# The problem
In the workplace review, rewrite the portion between "- Inconsistent quality" and "difficult/impossible in others.", inclusive, changing "flexibility" to "latitude".

# Passage to read

★ ★ ★ ★

- Inconsistent quality of management. Epic affords a lot of leeway to team leads regarding how their teams are run, which is often fantastic, giving leaders the flexibility they need to succeed. However, like any other office, there are pockets of mediocre or even hostile management that survive due to this flexibility. It's hard to fully recommend working here when so much of your happiness is based on a chance assignment.
- Culture. The CEO of the company is a workaholic and expects you to be one too. The term "work-life integration" gets thrown around enough. You can avoid this by guarding your time and standing up for yourself (my average was <45hr/week), but don't expect anyone to do this for you. And you might not have a team lead open to it, making your life hell. This is easier to do in the software developer role, but I could see it being difficult/impossible in others.

★ ★ ★ ★

# Source material
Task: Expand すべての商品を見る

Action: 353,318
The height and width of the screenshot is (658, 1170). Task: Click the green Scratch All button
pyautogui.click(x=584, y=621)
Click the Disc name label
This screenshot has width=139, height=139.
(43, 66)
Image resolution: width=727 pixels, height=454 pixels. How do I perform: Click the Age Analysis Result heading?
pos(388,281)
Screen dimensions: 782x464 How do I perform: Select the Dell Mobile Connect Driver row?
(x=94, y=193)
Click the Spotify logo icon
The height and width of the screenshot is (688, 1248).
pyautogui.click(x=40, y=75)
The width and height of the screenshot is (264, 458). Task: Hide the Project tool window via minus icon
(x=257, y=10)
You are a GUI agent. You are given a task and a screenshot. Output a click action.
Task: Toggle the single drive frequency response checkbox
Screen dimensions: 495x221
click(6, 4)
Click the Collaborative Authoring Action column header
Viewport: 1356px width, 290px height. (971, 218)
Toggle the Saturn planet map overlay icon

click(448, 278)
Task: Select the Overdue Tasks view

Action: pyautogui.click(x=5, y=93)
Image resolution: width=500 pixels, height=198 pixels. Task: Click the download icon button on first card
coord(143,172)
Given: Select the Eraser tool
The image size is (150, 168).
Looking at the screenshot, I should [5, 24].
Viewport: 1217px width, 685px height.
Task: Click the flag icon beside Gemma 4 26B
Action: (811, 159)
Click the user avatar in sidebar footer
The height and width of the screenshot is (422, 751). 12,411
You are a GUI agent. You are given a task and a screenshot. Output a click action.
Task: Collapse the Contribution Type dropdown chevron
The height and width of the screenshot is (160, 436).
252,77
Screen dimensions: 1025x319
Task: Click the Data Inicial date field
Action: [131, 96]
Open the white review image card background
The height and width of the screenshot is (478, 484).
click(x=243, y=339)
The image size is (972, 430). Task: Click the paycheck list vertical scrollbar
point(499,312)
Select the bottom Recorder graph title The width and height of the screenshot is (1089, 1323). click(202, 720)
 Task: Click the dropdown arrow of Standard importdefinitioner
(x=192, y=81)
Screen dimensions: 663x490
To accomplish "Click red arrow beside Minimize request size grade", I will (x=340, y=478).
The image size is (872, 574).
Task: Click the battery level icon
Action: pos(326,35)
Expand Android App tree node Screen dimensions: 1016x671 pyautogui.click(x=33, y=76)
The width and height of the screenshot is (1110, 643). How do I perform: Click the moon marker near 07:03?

★ ★ ★ ★

# Output of the exercise
- Inconsistent quality of management. Epic affords a lot of leeway to team leads regarding how their teams are run, which is often fantastic, giving leaders the latitude they need to succeed. However, like any other office, there are pockets of mediocre or even hostile management that survive due to this latitude. It's hard to fully recommend working here when so much of your happiness is based on a chance assignment.
- Culture. The CEO of the company is a workaholic and expects you to be one too. The term "work-life integration" gets thrown around enough. You can avoid this by guarding your time and standing up for yourself (my average was <45hr/week), but don't expect anyone to do this for you. And you might not have a team lead open to it, making your life hell. This is easier to do in the software developer role, but I could see it being difficult/impossible in others.